> _TASK OBJECTIVE_
Rewrite the entries below with "bottom table" swapped for "lower table" wherever it occurs. Leave everything else unchanged.

Dataset entries
⟨

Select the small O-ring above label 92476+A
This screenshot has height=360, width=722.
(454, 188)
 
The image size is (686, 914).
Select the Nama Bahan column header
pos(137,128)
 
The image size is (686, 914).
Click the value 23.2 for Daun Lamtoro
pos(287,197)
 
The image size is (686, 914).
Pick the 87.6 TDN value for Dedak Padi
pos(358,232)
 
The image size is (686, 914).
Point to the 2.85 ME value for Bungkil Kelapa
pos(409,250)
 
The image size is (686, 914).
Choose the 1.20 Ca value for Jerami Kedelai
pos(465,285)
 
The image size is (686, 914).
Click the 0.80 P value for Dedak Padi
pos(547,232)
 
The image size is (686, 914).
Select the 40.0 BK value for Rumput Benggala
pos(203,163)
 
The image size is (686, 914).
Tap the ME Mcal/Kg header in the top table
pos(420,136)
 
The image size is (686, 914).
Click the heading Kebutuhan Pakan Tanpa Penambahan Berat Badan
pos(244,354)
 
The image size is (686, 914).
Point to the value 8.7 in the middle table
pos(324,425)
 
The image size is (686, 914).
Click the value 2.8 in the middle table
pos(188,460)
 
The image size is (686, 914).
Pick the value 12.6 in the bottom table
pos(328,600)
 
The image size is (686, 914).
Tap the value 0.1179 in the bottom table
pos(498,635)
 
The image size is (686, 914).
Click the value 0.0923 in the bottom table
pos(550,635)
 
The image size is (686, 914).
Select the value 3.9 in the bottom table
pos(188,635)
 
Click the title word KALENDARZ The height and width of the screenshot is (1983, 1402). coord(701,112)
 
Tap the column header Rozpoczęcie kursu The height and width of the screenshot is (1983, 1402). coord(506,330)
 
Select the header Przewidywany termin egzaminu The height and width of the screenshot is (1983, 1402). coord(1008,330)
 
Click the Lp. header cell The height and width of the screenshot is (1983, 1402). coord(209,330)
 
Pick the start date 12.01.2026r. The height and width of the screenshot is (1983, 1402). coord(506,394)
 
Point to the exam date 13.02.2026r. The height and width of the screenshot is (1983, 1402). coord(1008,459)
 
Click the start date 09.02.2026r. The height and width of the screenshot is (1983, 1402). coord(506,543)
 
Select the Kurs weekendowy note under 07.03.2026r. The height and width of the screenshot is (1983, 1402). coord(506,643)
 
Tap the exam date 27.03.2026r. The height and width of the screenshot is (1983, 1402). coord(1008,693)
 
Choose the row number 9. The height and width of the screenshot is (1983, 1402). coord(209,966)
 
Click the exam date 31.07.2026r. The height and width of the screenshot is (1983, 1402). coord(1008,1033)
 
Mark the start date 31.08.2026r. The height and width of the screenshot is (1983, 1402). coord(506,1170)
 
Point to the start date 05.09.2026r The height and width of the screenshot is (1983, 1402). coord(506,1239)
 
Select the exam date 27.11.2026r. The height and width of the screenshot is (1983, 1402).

⟩

> _EXERCISE ANSWER_
Select the small O-ring above label 92476+A
This screenshot has height=360, width=722.
(454, 188)
 
The image size is (686, 914).
Select the Nama Bahan column header
pos(137,128)
 
The image size is (686, 914).
Click the value 23.2 for Daun Lamtoro
pos(287,197)
 
The image size is (686, 914).
Pick the 87.6 TDN value for Dedak Padi
pos(358,232)
 
The image size is (686, 914).
Point to the 2.85 ME value for Bungkil Kelapa
pos(409,250)
 
The image size is (686, 914).
Choose the 1.20 Ca value for Jerami Kedelai
pos(465,285)
 
The image size is (686, 914).
Click the 0.80 P value for Dedak Padi
pos(547,232)
 
The image size is (686, 914).
Select the 40.0 BK value for Rumput Benggala
pos(203,163)
 
The image size is (686, 914).
Tap the ME Mcal/Kg header in the top table
pos(420,136)
 
The image size is (686, 914).
Click the heading Kebutuhan Pakan Tanpa Penambahan Berat Badan
pos(244,354)
 
The image size is (686, 914).
Point to the value 8.7 in the middle table
pos(324,425)
 
The image size is (686, 914).
Click the value 2.8 in the middle table
pos(188,460)
 
The image size is (686, 914).
Pick the value 12.6 in the lower table
pos(328,600)
 
The image size is (686, 914).
Tap the value 0.1179 in the lower table
pos(498,635)
 
The image size is (686, 914).
Click the value 0.0923 in the lower table
pos(550,635)
 
The image size is (686, 914).
Select the value 3.9 in the lower table
pos(188,635)
 
Click the title word KALENDARZ The height and width of the screenshot is (1983, 1402). coord(701,112)
 
Tap the column header Rozpoczęcie kursu The height and width of the screenshot is (1983, 1402). coord(506,330)
 
Select the header Przewidywany termin egzaminu The height and width of the screenshot is (1983, 1402). coord(1008,330)
 
Click the Lp. header cell The height and width of the screenshot is (1983, 1402). coord(209,330)
 
Pick the start date 12.01.2026r. The height and width of the screenshot is (1983, 1402). coord(506,394)
 
Point to the exam date 13.02.2026r. The height and width of the screenshot is (1983, 1402). coord(1008,459)
 
Click the start date 09.02.2026r. The height and width of the screenshot is (1983, 1402). coord(506,543)
 
Select the Kurs weekendowy note under 07.03.2026r. The height and width of the screenshot is (1983, 1402). coord(506,643)
 
Tap the exam date 27.03.2026r. The height and width of the screenshot is (1983, 1402). coord(1008,693)
 
Choose the row number 9. The height and width of the screenshot is (1983, 1402). coord(209,966)
 
Click the exam date 31.07.2026r. The height and width of the screenshot is (1983, 1402). coord(1008,1033)
 
Mark the start date 31.08.2026r. The height and width of the screenshot is (1983, 1402). coord(506,1170)
 
Point to the start date 05.09.2026r The height and width of the screenshot is (1983, 1402). coord(506,1239)
 
Select the exam date 27.11.2026r. The height and width of the screenshot is (1983, 1402).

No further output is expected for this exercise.